• **Textauszug**

********

Hemmkörperhämophilie
Definition
Die Hemmkörperhämophilie ist eine seltene Gerinnungsstörung, die durch Antikörper gegen Gerinnungsfaktoren verursacht wird. Diese werden als Hemmkörper oder Inhibitoren bezeichnet.
- ICD-Schlüssel: D68.31, D68.32, D68.34
Einteilung
Der Begriff "Hemmkörperhämophilie" ist zweideutig und wird für zwei pathophysiologisch unterschiedliche Krankheitsbilder verwendet:
- Autoantikörper bei Menschen, die vorher keine Gerinnungsstörung hatten und durch den Antikörper eine Hämophilie entwickeln (erworbene Hämophilie). Der Hemmkörper verursacht die Hämophilie.
- Alloantikörper bei Menschen, die eine typische, angeborene Hämophilie haben und die durch die Therapie mit Faktor VIII (oder Faktor IX) sensibilisiert werden, da dieser für sie ein Fremdprotein ist. Die entsprechende Substitutionstherapie der Hämophilie verursacht in diesem Fall den Hemmkörper.

********

• **Erfasste Daten**
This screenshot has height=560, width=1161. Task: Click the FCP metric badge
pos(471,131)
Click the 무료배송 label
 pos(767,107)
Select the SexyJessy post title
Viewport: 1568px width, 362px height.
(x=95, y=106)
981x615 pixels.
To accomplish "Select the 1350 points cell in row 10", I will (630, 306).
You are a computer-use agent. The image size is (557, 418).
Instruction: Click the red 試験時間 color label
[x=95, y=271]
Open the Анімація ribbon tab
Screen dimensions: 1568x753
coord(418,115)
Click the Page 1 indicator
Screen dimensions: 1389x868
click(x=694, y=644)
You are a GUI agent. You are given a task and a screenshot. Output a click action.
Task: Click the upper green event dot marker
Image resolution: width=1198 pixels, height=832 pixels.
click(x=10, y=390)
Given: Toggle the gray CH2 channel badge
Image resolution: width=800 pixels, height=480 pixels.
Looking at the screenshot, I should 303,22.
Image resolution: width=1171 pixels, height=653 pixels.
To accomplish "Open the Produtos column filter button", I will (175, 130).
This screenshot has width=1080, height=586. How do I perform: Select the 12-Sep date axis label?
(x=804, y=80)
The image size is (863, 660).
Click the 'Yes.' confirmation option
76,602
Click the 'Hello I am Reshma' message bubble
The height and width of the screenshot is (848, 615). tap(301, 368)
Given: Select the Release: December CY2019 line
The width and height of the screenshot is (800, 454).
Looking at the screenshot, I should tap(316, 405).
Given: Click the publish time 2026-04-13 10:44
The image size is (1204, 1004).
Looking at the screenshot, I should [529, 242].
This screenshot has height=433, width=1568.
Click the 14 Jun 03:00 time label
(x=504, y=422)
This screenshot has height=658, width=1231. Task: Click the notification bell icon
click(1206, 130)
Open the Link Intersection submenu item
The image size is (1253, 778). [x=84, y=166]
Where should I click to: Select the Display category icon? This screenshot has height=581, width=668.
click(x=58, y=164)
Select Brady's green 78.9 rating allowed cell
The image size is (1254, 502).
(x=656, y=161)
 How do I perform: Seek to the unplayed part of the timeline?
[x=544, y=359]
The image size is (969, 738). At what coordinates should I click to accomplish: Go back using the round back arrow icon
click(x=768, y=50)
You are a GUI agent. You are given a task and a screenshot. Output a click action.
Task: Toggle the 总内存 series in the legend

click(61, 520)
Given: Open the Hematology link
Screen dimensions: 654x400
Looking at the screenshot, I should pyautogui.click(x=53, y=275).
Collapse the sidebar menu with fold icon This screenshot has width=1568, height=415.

********

• **Aufgaben und Übungen**
1) Beantworten Sie anhand des Textes über die Hemmkörperhämophilie diese Fragen:
(a) Welche zwei Bezeichnungen gibt es für die Antikörper gegen Gerinnungsfaktoren?
(b) Welche ICD-Schlüssel werden genannt?
(c) Was verursacht bei Menschen mit angeborener Hämophilie den Hemmkörper?
2) Setzen Sie den Text über die Hemmkörperhämophilie im Anschluss an seinen letzten Satz fort.
Die Zeilen werden zur Bearbeitung nicht gebraucht.

• **Lösungen**
1)
(a) Hemmkörper oder Inhibitoren.
(b) D68.31, D68.32 und D68.34.
(c) Die entsprechende Substitutionstherapie der Hämophilie.

2)
Autoimmunerkrankung
Eine Hemmkörperhämophilie als Autoimmunerkrankung tritt typischerweise im höheren Lebensalter auf. Die Inzidenz wird auf 1:1.000.000 pro Jahr geschätzt. Ca. 50 % der Fälle sind idiopathisch, bei der anderen Hälfte lässt sich ein Auslöser festmachen. Dazu gehören Malignome, Autoimmunerkrankungen, Infektionen (z.B. Hepatitis B oder Hepatitis C), Schwangerschaft oder Medikamente (z.B. Penicillin). Der Hemmkörper kann gegen jeden Gerinnungsfaktor gerichtet sein, weitaus am häufigsten ist der Faktor VIII betroffen. Dieser Fall wird als "erworbene Hämophilie A" (acquired hemophilia A, AHA) bezeichnet.
Die Krankheit kann zu schweren Blutungen führen. Der Blutungstyp ist relativ charakteristisch, es sind vor allem flächige Einblutungen in die Subkutis, in die Muskulatur sowie Schleimhautblutungen. Bei der Labordiagnostik fällt eine stark verlängerte aPTT auf. Um die Verdachtsdiagnose zu erhärten, kann ein Plasmamischversuch durchgeführt werden.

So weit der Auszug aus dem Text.